We were in my office back in the Palace in Alexandria. On the other side of the closed door, I knew without being able to hear that Martin was fussing over some dereliction of filing that had accumulated in his absence. Priscus sat on the edge of my desk, his legs swinging back and forth.
‘I told you it was a simple matter of explaining things clearly to Nicetas,’ he continued. I looked at the heap of papyrus he’d dumped in front of me. ‘You’ll now have to trust me that I didn’t have copies made of all this. Forgery of a public document to enrich yourself at the Treasury’s expense is not something even Heraclius could overlook in your case.

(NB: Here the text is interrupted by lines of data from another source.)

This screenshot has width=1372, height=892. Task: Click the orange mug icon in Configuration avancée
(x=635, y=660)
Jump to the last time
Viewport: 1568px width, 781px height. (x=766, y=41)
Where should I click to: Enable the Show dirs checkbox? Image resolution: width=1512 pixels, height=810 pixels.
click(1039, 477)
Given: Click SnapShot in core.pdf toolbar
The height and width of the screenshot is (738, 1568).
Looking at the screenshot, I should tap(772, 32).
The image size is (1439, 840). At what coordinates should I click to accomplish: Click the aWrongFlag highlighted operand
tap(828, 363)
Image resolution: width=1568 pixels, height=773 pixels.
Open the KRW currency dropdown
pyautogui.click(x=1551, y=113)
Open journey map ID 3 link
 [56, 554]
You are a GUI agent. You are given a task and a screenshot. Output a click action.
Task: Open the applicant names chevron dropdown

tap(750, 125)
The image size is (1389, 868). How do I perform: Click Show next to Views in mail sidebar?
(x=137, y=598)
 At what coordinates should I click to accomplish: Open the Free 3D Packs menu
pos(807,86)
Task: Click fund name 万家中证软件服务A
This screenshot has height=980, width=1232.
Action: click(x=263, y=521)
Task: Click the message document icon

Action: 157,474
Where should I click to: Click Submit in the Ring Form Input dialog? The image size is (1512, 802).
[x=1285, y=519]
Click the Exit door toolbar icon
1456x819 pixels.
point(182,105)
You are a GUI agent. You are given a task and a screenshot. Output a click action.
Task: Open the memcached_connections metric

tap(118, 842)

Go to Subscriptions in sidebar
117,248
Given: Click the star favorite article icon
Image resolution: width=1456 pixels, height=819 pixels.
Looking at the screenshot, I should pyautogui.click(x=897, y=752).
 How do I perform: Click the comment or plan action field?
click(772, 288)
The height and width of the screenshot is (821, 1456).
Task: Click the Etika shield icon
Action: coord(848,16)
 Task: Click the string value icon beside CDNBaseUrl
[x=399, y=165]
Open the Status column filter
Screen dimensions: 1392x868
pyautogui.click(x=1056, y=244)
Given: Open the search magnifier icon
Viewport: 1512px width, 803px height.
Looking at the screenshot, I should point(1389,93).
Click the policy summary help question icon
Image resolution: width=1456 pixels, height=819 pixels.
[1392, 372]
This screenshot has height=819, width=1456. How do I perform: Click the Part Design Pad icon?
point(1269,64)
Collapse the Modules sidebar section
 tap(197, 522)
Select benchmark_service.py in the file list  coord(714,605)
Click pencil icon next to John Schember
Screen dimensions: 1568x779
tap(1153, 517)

Then there’s the matter of your consorting with an obvious sorceress. I’d not be able to prove that in Constantinople. But you know it would come out soon enough in any enquiries made on the spot.
‘As my friends in the Intelligence Bureau often say, “There’s dirt on everyone, if you only look hard enough”.’
I ground my teeth.
‘You’re a fucking beast and murderer,’ I said flatly. ‘When I look at you, I’m reduced to wishing, if not perhaps believing, that there is a Final Judgement.’